They're All Over the Map

 

The Auto Club's intrepid cartographers traverse the

rural Southwest cataloging the uncharted features of a

changing landscape.

By John O'Dell

Times Staff Writer

 

October 20, 2004

VIRGIN MOUNTAINS, Ariz. — Shane Henry steered his

truck along a dusty road, emerging from a steep, cool

pine forest and dead-ending on the edge of a

precipice. The uncharted spot provided a breathtaking,

30-mile-wide panoramic view of the Virgin River Gorge,

stretching northeast into Utah.

For Henry, a field cartographer for the Automobile

Club of Southern California, it was a great day of

discovery. After finding the overlook, he spotted

ruins of a forgotten century-old cattle ranch near a

pair of freshwater springs. Between overlook and

ruins, he had also found 10 miles of a drivable dirt

road. None are on the Auto Club's current "Indian

Country" road map, but all his finds will be on a new

version due out in two years.

Despite the popularity of Global Positioning System

navigation and earth-blanketing satellite photography,

there are still places few have seen and roads few

have traveled. Henry and his senior road-mapping

colleague, John Skinner, are helping to find them.

The duo of Skinner and Henry doesn't have the same

poetic ring as Lewis and Clark. But 200 years after

the famous explorers began their mapping trip through

the American West, Skinner and Henry are doing much

the same work, traveling the rugged backcountry of the

Southwest, looking for something new.

The two explorers are a rarity in the modern world of

mapmaking. Rand McNally Co. and the various AAA groups

are the primary publishers of U.S. road maps. Most

full-time field researchers work on roadways in urban

and suburban areas.

Skinner and Henry "are probably the only ones in the

U.S. doing what they do" with backcountry mapping,

says Bill Scharf, head of the Auto Club's cartography

division. The Los Angeles-based club publishes 90

different maps and distributes 7 million road maps

annually. It tries to update them every other year.

Every dirt road and trail shown on them will

eventually be driven and rated by the Auto Club's

field cartographers. But they rarely work together.

"There's too much work to do to team up," Skinner

says.

They spend 10 months a year on the road, racking up

about 60,000 miles each in four-wheel-drive trucks.

The Auto Club provides the trucks, which are adorned

with the club's logo and a banner: "Map Unit."

Their territory is vast. Skinner and Henry cover the

Mojave Desert, the Sierra Nevada, rural regions of 13

Southern California counties and all of Baja

California. They also map the Four Corners area — a

130,000-square-mile region surrounding the point where

Arizona, New Mexico, Colorado and Utah all touch —

which is included in the club's celebrated Indian

Country map.

That map is a fixture in tourists' cars and ranchers'

pickups alike.
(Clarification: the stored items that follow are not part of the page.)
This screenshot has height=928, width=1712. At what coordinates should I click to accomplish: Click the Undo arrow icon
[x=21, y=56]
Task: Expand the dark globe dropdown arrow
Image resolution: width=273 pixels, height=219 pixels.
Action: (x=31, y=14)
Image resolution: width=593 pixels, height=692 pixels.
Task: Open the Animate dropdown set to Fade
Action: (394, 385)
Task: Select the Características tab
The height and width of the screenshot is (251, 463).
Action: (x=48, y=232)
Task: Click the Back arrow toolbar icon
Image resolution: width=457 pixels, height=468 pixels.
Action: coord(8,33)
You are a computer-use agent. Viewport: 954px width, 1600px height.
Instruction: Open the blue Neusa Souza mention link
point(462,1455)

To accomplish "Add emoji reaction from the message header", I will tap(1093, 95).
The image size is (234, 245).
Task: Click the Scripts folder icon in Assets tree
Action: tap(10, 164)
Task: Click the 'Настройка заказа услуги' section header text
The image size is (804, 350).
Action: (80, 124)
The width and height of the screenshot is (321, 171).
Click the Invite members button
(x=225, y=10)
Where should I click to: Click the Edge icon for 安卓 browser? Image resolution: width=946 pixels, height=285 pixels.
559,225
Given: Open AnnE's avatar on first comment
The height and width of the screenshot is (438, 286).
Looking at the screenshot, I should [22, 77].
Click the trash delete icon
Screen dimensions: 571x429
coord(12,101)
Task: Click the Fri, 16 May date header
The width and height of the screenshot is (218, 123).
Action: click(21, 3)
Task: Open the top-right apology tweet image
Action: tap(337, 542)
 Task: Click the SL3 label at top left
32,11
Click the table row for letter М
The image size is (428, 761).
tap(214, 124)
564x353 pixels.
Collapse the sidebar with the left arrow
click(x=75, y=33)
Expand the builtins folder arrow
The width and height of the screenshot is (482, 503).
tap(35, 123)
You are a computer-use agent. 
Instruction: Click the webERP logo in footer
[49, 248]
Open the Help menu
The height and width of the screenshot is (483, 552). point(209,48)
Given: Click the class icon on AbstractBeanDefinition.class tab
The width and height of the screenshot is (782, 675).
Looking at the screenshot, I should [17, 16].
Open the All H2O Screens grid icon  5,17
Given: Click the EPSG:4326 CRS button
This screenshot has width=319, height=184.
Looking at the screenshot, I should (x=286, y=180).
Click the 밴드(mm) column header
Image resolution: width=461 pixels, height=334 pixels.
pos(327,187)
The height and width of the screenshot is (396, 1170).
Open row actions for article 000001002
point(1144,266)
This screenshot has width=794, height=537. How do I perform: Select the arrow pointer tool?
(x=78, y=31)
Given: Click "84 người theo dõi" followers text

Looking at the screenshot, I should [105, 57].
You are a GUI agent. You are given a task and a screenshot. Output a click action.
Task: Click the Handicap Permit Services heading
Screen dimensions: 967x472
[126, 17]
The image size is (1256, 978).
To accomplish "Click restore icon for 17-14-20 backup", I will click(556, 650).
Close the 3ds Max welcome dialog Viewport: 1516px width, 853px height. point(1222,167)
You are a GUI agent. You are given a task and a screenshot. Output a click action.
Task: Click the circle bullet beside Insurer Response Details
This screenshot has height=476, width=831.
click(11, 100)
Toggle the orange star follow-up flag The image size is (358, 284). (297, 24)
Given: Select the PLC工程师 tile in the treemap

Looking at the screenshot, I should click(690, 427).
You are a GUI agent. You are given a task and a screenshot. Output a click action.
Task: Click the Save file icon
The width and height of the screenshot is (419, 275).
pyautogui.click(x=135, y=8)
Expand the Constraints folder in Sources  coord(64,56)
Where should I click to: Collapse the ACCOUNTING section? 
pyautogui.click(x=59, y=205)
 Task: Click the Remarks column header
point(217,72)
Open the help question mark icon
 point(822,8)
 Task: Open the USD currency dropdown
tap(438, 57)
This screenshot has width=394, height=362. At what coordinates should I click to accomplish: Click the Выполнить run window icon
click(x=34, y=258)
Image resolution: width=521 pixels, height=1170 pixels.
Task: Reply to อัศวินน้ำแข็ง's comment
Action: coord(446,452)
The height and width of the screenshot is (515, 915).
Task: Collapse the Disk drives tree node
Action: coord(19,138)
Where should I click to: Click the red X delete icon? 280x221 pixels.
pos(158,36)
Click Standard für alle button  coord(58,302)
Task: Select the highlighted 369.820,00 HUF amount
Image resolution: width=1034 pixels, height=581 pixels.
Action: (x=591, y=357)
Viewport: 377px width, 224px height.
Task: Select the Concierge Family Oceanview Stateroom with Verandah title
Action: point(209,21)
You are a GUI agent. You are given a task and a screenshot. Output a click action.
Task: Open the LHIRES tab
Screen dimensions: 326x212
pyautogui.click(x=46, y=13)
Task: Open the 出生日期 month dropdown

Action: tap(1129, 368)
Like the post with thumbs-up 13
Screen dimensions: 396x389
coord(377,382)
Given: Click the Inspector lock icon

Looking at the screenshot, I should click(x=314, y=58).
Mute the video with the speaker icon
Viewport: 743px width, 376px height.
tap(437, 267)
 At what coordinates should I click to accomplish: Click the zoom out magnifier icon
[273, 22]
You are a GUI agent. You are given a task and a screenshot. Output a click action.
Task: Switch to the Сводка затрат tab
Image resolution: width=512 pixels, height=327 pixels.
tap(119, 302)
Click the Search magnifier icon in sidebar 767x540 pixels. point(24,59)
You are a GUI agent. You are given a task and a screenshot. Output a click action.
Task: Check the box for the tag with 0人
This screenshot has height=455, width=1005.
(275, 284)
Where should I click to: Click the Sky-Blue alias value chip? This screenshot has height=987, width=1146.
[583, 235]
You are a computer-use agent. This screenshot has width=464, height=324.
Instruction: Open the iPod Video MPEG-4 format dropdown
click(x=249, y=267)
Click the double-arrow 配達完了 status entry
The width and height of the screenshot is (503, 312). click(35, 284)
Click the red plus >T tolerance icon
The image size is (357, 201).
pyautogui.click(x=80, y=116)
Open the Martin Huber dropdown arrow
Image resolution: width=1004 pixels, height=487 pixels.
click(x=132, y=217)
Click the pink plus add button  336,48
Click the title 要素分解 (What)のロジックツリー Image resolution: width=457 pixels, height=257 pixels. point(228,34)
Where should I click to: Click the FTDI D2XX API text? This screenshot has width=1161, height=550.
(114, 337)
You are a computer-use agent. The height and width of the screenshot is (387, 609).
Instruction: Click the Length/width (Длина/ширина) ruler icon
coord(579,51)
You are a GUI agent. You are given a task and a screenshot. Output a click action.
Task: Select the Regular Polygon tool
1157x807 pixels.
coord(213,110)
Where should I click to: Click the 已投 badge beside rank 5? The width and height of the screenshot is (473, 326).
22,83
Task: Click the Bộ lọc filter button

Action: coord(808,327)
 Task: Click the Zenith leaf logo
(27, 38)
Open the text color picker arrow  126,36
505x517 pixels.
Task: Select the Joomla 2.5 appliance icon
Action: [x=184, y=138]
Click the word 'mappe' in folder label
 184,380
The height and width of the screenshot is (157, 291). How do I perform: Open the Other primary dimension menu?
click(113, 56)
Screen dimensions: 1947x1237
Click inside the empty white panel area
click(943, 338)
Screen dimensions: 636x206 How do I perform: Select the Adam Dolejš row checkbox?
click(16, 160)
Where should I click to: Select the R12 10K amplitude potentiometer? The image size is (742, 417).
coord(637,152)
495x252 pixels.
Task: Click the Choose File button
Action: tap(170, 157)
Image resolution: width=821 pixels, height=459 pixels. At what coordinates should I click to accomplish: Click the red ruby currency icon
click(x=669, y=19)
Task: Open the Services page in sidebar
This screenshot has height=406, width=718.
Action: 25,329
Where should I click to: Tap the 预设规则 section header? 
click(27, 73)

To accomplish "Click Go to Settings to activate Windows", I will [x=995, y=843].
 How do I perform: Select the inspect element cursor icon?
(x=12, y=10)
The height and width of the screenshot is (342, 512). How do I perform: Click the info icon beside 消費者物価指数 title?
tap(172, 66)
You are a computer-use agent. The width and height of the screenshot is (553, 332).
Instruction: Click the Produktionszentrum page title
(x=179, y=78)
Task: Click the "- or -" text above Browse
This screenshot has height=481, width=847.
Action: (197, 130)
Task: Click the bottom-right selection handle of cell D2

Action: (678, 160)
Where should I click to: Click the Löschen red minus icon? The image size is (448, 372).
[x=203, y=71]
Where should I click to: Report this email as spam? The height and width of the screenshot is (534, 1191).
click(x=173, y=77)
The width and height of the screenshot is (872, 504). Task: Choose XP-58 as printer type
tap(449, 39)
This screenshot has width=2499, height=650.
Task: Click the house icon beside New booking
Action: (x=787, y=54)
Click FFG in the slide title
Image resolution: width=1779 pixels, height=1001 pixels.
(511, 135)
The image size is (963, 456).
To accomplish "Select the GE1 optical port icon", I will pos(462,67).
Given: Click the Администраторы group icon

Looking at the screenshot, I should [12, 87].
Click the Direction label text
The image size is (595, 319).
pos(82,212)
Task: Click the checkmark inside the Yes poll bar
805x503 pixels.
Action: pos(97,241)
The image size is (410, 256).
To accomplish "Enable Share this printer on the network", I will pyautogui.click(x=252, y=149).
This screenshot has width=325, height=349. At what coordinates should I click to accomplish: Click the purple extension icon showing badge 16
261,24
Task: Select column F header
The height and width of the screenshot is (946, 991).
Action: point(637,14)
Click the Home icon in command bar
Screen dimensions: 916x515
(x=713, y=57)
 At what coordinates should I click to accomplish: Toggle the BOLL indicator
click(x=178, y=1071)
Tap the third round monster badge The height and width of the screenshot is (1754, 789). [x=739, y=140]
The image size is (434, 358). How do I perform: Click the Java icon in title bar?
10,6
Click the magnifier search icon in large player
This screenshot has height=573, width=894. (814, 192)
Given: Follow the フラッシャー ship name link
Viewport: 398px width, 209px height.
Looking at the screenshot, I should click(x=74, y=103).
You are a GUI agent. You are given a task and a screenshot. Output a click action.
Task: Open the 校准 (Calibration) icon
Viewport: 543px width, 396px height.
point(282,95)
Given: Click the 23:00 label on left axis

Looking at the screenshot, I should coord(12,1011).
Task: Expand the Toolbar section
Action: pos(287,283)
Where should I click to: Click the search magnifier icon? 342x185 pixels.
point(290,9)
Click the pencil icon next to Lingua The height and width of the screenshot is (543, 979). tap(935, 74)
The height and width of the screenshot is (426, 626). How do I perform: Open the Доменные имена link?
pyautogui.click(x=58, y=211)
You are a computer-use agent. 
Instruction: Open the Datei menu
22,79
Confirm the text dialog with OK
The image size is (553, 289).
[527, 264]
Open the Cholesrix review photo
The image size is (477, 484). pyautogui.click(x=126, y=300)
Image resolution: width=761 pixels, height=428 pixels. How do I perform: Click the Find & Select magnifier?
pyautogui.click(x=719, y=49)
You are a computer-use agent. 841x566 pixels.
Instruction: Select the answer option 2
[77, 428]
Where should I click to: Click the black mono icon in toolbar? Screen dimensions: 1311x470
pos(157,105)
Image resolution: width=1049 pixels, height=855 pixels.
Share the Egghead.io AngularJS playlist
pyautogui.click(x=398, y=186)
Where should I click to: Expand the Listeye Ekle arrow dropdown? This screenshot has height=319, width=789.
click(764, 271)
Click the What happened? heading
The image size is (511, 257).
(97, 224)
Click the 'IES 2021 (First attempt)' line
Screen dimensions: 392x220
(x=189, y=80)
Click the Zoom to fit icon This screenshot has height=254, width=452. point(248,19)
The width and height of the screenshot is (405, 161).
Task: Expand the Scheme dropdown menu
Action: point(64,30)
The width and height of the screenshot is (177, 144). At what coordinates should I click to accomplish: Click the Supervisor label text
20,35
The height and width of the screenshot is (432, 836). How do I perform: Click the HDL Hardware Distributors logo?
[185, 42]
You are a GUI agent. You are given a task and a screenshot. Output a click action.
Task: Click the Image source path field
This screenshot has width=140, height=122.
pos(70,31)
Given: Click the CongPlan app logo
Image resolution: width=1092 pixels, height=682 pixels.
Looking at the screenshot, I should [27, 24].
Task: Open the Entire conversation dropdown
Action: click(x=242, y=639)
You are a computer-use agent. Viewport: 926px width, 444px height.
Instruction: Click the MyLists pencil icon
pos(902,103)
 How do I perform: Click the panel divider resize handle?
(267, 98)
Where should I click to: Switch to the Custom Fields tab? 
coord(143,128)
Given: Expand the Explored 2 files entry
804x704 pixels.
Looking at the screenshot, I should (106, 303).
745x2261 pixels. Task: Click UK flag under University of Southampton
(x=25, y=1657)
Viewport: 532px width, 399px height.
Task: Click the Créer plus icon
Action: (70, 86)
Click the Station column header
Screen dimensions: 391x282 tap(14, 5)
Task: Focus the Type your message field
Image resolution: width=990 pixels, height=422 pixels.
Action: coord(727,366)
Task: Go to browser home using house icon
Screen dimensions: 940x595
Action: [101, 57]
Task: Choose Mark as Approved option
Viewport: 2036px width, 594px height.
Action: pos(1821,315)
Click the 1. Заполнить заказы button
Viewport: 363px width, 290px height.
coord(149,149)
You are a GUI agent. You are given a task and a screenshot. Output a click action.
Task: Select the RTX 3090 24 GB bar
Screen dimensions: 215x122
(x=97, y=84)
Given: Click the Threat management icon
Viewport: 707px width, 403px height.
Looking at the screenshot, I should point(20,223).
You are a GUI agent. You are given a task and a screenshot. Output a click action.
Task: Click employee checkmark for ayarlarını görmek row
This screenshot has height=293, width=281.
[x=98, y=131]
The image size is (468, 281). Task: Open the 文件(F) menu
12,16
Its accuracy is why "everyone around

here uses it," says Ed Chamberlin, curator of the

Hubbell Trading Post National Historic Site museum on

the Navajo Reservation in Ganado, Ariz.

Novelist Tony Hillerman, whose mysteries featuring

Navajo Tribal Police Lt. Joe Leaphorn have brought the

Four Corners region alive for millions of readers, has

also made the map a key part of his fictional cop's

crime-fighting arsenal.

Henry, 42, a former actor, has been on the job for

three years; Skinner, 59, is a trained geographer who

has been riding trail for the Auto Club for 22 years.

Skinner quit in the '90s and moved to Arizona for

three years in pursuit of a romance that ultimately

failed. When the heartbreak healed, he asked for his

old job back and hit the road again.

"This job is not good for relationships," says

Skinner, who has been engaged three times but has

never married.

Skinner and Henry work in trucks loaded with GPS

navigation systems and highly detailed federal

topographical maps to trace their tracks. Backseats

and cargo areas are filled with piles of extra maps,

cellphones, tents and food. They carry jacks, flares,

survival kits, tire pumps, extra fuel lines,

transmission oil and fan belts.

As they drive, Skinner and Henry continually check

special odometers, accurate to within one-thousandth

of a mile, to verify that the distances already listed

on maps are precise. They also rate road conditions to

ensure that routes haven't been washed out by flash

floods or altered by construction. Their discoveries

may include stone quarries, mines, washes, overlooks,

abandoned towns and a dizzying variety of unpaved

roads.

Dirt roads on AAA maps are rated from graded and

gravel-topped thoroughfares to badly eroded and rutted

tracks best suited for four-wheel-drive enthusiasts.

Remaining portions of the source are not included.